Records from a dataset:
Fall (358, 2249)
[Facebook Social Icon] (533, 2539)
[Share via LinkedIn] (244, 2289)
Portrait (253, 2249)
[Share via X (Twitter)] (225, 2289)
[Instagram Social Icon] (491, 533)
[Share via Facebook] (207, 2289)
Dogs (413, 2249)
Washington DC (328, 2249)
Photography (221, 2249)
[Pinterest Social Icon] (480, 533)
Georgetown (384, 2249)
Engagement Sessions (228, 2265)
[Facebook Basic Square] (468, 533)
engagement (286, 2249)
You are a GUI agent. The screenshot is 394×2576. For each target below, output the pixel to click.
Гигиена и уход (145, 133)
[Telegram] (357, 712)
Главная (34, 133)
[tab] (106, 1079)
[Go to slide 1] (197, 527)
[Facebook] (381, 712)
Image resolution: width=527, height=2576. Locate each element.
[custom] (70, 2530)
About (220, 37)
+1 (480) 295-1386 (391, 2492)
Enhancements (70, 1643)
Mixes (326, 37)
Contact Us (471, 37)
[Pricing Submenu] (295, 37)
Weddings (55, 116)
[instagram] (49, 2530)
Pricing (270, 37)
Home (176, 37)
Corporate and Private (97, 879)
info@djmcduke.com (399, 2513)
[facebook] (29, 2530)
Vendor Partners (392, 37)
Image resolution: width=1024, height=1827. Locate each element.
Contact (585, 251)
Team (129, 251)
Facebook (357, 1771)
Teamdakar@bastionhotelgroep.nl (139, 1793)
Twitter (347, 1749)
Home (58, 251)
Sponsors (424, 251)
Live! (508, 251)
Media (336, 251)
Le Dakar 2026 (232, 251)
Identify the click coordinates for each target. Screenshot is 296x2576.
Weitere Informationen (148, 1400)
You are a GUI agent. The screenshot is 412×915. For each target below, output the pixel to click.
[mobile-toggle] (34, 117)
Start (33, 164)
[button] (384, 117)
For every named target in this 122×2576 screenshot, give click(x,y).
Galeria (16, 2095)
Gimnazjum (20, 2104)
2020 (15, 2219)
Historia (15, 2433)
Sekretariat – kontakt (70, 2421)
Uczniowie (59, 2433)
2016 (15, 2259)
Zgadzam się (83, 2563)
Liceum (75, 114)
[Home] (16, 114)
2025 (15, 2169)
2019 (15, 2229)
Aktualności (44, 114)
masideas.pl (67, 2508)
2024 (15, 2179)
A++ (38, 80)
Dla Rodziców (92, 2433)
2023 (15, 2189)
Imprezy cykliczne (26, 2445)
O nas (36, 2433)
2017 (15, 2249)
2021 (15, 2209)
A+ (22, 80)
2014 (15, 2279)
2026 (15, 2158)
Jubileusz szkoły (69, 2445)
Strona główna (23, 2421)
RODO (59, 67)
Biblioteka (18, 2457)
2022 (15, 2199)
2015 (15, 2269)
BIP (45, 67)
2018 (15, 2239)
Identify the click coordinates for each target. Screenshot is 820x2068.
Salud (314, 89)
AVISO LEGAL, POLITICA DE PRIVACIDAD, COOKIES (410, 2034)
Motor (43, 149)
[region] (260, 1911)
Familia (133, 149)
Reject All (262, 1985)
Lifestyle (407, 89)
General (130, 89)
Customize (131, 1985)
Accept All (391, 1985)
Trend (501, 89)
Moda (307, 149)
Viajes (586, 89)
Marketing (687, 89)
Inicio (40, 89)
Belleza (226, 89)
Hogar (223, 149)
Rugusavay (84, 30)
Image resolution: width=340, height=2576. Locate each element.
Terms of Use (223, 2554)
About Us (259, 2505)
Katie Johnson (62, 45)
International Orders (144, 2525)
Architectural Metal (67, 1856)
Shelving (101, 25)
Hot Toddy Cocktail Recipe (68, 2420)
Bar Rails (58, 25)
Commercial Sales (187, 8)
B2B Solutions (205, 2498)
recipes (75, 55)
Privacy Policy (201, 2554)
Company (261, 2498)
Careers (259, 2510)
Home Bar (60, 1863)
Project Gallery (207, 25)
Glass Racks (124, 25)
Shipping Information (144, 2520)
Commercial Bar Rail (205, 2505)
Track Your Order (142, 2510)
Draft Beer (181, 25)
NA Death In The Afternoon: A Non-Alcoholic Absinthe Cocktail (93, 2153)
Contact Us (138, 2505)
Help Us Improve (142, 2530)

## REQUIRED WORK:
If a line of the entries contains "resolution", it counts; say how many such lines there are and give only the number.

## RESPONSE TO THE TASK:
3